Der Druck, den diese Maßnahmen erzeugten, war Lidl offensichtlich endgültig zu viel. Innerhalb kürzester Zeit gab das Management auf und akzeptierte im Grundsatz die Forderung nach einer zusätzlichen Vollzeitstelle pro Filiale, was einer Personalaufstockung von rund fünf Prozent gleichkommt. Die Verhandlungen über einen „Entlastungstarifvertrag“, der die Personalaufstockungen permanent vertraglich festschreiben soll, starten am 15. Mai, und Beobachter sind überzeugt, dass es für das Lidl-Management kein Zurück hinter ihre einmal gemachten Zusagen geben wird.

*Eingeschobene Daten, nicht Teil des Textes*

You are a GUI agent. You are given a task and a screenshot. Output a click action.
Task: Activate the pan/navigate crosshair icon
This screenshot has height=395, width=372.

Mit ihrem mutigen Handeln ist es den belgischen Lidl-Beschäftigten gelungen, die anhaltende Verschlechterung ihrer Arbeitsbedingungen ein Stückweit weit aufzuhalten. Mehr noch: Sie sind auch für andere Belegschaften, gerade im Einzelhandel ein leuchtendes Beispiel, das zeigt, was möglich ist, wenn sich Beschäftigte zusammenschließen und für ihre berechtigten Interessen kämpfen. Dazu kann ich nur sagen: Chapeau et merci aux travailleurs de Lidl en Belgique!